------ Records provided

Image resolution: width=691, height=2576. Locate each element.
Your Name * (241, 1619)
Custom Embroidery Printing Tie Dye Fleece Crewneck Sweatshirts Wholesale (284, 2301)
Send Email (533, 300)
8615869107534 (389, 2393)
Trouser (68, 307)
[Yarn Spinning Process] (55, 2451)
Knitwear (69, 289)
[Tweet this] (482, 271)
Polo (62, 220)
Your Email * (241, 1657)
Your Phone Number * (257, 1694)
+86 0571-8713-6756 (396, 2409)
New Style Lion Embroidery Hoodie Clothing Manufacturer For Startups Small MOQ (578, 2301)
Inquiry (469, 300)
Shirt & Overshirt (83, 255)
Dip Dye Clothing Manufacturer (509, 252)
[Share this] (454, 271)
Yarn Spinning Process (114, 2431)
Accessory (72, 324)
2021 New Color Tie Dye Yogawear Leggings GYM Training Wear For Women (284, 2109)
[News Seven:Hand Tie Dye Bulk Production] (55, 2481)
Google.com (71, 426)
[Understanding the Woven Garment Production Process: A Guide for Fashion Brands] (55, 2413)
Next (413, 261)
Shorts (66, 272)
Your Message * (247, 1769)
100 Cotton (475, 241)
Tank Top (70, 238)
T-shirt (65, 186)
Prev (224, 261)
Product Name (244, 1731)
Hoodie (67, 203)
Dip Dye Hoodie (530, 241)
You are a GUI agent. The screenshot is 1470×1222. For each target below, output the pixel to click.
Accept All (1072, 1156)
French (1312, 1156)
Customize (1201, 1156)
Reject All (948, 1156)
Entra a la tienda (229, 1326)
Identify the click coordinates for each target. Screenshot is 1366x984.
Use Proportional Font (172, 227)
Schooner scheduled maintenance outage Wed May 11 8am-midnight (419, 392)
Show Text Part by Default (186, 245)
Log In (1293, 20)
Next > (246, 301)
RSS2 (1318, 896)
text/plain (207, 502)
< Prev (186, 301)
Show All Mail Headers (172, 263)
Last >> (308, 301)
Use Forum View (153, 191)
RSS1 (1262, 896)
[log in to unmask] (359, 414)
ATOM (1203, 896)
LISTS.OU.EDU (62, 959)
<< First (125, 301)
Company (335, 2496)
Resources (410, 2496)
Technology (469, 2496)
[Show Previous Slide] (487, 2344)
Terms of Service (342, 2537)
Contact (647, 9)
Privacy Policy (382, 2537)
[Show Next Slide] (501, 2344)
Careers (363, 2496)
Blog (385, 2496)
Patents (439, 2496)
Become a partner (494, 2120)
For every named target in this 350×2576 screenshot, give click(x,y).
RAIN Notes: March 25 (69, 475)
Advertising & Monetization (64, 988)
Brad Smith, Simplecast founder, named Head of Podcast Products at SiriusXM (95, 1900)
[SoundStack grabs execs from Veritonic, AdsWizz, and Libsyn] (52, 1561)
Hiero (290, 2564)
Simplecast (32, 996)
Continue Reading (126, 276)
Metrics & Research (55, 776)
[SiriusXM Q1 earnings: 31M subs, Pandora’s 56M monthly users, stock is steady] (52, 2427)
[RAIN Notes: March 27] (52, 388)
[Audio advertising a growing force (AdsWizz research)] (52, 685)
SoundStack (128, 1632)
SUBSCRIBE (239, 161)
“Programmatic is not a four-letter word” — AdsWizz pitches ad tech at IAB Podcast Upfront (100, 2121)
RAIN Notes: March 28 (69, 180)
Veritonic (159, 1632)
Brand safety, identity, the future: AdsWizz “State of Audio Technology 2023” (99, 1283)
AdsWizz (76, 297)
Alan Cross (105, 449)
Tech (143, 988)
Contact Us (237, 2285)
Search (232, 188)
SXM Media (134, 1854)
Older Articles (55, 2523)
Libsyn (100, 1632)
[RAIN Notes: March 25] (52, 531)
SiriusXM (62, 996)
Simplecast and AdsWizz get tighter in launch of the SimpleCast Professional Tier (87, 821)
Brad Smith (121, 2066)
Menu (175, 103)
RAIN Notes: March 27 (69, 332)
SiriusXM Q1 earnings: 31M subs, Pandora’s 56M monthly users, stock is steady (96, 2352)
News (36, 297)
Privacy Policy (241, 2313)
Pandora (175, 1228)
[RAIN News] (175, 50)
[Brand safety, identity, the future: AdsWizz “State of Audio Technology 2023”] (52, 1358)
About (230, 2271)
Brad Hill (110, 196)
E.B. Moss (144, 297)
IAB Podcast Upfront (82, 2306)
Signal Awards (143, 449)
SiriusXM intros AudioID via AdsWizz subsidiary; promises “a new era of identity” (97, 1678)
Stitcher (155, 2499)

------------

The expected answer is an exact copy of the lines above, beginning at the line with "[SoundStack grabs execs" and ending at the line with "Veritonic (159, 1632)", with both ends in.

[SoundStack grabs execs from Veritonic, AdsWizz, and Libsyn] (52, 1561)
Hiero (290, 2564)
Simplecast (32, 996)
Continue Reading (126, 276)
Metrics & Research (55, 776)
[SiriusXM Q1 earnings: 31M subs, Pandora’s 56M monthly users, stock is steady] (52, 2427)
[RAIN Notes: March 27] (52, 388)
[Audio advertising a growing force (AdsWizz research)] (52, 685)
SoundStack (128, 1632)
SUBSCRIBE (239, 161)
“Programmatic is not a four-letter word” — AdsWizz pitches ad tech at IAB Podcast Upfront (100, 2121)
RAIN Notes: March 28 (69, 180)
Veritonic (159, 1632)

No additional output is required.